+++ Pagina +++

Er is in het verleden door geleerde professoren als Paul de Wispelaere en Gerrit-Jan van Bork al heel wat geschreven over de diepgaande betekenis van de ingewikkelde structuur van De Kapellekensbaan. De roman bestaat immers uit twee grote vertellagen die onderling functioneel vervlochten zijn, voortdurend naar elkaar verwijzen, maar typografisch onderscheiden worden. Het cursief gedrukte deel dat zich afspeelt in de negentiende eeuw, bevat het rechtlijnig verlopende verhaal van het meisje Ondineke; in het rechtgedrukte verhaal, dat in het midden van de twintigste eeuw wordt gesitueerd, laat de auteur verleden en heden in elkaar overlopen door aan de rand van het verhaal van Ondineke eigentijdse en zelfs middeleeuwse (wan)toestanden te becommentariëren. In de Nederlandse literatuur was die romanstructuur kennelijk nieuw en gaf, zoals gezegd, aanleiding tot allerlei ingenieus opgebouwde theorieën.
Wat de exegeten, Muyres incluis, merkwaardigerwijs is ontgaan, is dat Boon zich voor de bouw van zijn roman op een bestaand literair model heeft geïnspireerd. Dat model is Het boek van Mandineke van Johan de Maegt.

+++ Brongegevens +++

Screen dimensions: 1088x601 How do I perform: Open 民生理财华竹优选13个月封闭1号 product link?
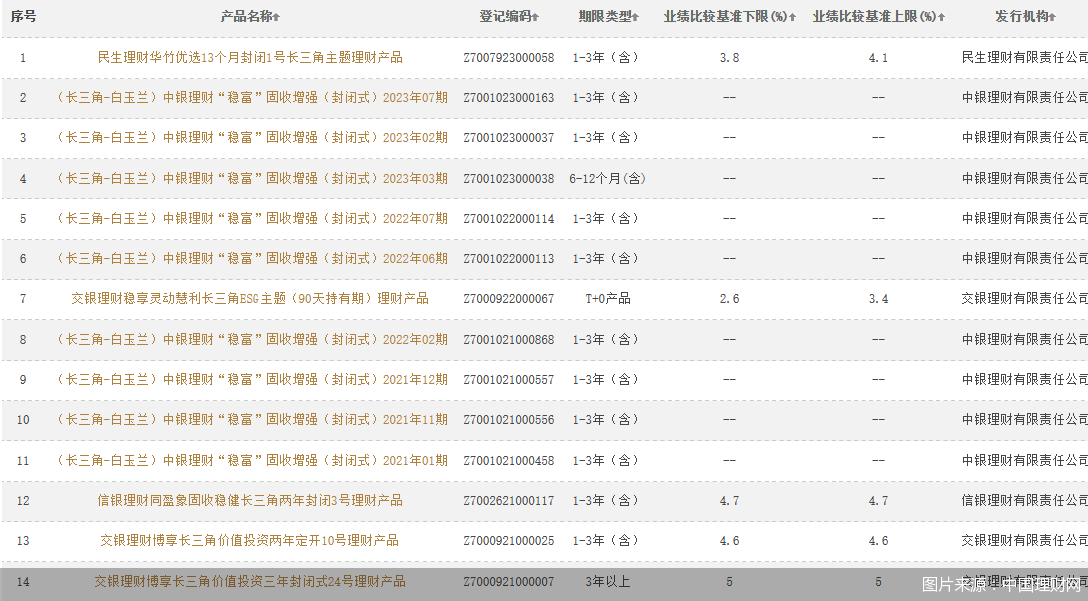click(x=250, y=58)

+++

Opdracht 1:
Beantwoord aan de hand van de tekst over De Kapellekensbaan deze vragen:
(a) In welke eeuw speelt het cursief gedrukte deel zich af?
(b) Welke twee professoren worden bij naam genoemd?
(c) Welk bestaand literair model heeft Boon volgens de tekst als inspiratie gebruikt?
Opdracht 2: Schrijf uit de tekst over De Kapellekensbaan alles over vanaf "Wat de exegeten, Muyres" tot en met "Johan de Maegt.".
Opdracht 3: Schrijf de tekst over De Kapellekensbaan verder, te beginnen na de laatste zin.
De regels komen uit een andere bron dan de tekst over De Kapellekensbaan.

Schriftelijk antwoord 1:
(a) In de negentiende eeuw.
(b) Paul de Wispelaere en Gerrit-Jan van Bork.
(c) Het boek van Mandineke van Johan de Maegt.

Schriftelijk antwoord 2:
Wat de exegeten, Muyres incluis, merkwaardigerwijs is ontgaan, is dat Boon zich voor de bouw van zijn roman op een bestaand literair model heeft geïnspireerd. Dat model is Het boek van Mandineke van Johan de Maegt.

Schriftelijk antwoord 3:
De Maegt, geboren in 1876, was van 1919 tot aan zijn dood in 1938 redacteur van Het Laatste Nieuws en publiceerde vrijwel dagelijks cursiefjes in de krant onder de schuilnaam A.Rannah of Nele Klauwaerdinne. Het verhaal van Mandineke verscheen in de kroniek ‘Het verloren Hoeksken’ in Het Laatste Nieuws tussen 1934 en 1938 en werd in 1943 in boekvorm uitgegeven.
Volgens de dichter Marcel Wauters las Boon in de jaren ’30 dagelijks Het Laatste Nieuws en was hij een groot bewonderaar van Johan de Maegt. Het is dan ook niet zo verwonderlijk dat er opvallende structurele, inhoudelijke en stilistische overeenkomsten zijn tussen Het verhaal van Mandineke en De Kapellekensbaan. Het verhaal van de Maegt bestaat uit een rechtgedrukt en een cursief gedrukt gedeelte. De rechtgedrukte tekst bevat het in briefvorrn geschreven verhaal van de keukenmeid Mandineke en in haar cursief gedrukte antwoorden becommentarieert Nele Klauwaerdinne (de auteur zelf) de brieven van Mandineke. Ook de ontstaansgeschiedenis van Het verhaal van Mandineke en De Kapellekensbaan is identiek doordat beide boeken eerst in afleveringen in kranten verschenen. De naam van Ondineke lijkt wonderwel op die van Mandineke. Vaak zijn er ook opvallende inhoudelijke gelijkenissen die meer dan toeval zijn. In de aanhef van zijn boek schrijft Johan de Maegt: « Wij vergaan tussen halfenhalve boeken, Marie, gauw geschreven, nog gauwer bedacht, plat, zonder anker en zonne er in, zonder ziel en zonder bloed in woorden, en die niet moesten geschreven zijn, lijken van boeken, die na korte tijd tot stof vervallen, wat zeer goed zou zijn als dat stof niet de goede boeken overdekte en begraafde. Ik moet boeken hebben, Marie, waarvan een schrijver, al was hij zo een fel meester, er geen tien in zijn heel leven schrijven kan ».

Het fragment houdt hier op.